┏━━

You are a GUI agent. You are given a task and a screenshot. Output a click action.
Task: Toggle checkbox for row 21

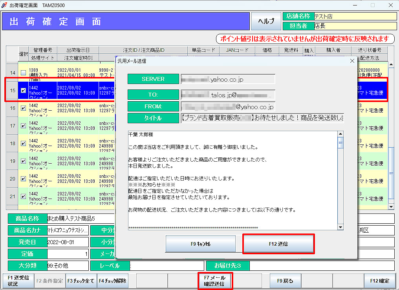[23, 196]
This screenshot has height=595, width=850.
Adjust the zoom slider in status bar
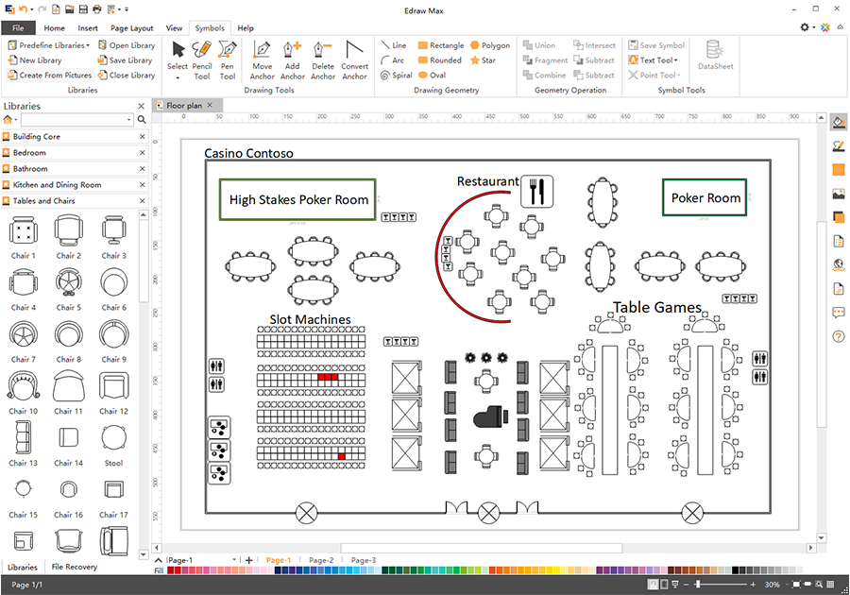(698, 585)
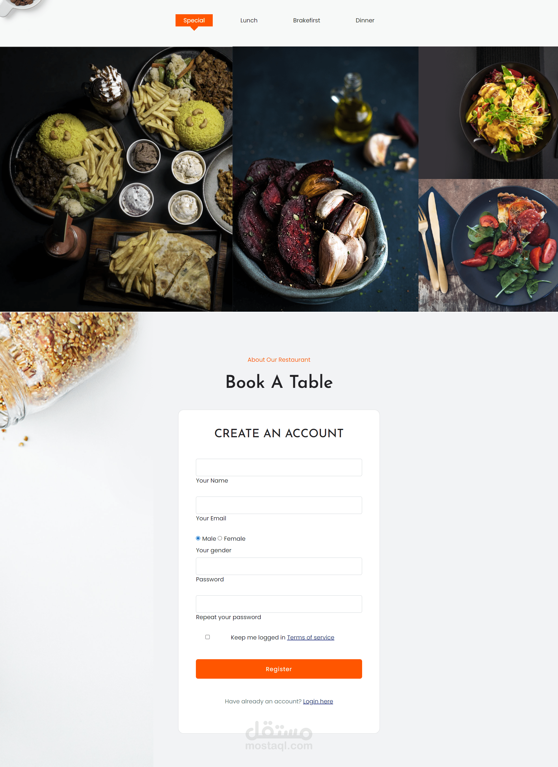This screenshot has width=558, height=767.
Task: Open the fries and rice platter photo
Action: click(x=116, y=179)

┗━━

# About this task
Exclude the pictures, and transcribe all of the material exactly.

# Answer to the problem
You are a GUI agent. You are given a task and a screenshot. Output a click action.
Task: Toggle checkbox for row 21

[23, 196]
This screenshot has height=595, width=850.
Adjust the zoom slider in status bar
(698, 585)
This screenshot has width=558, height=767.
Task: Open the fries and rice platter photo
Action: click(x=116, y=179)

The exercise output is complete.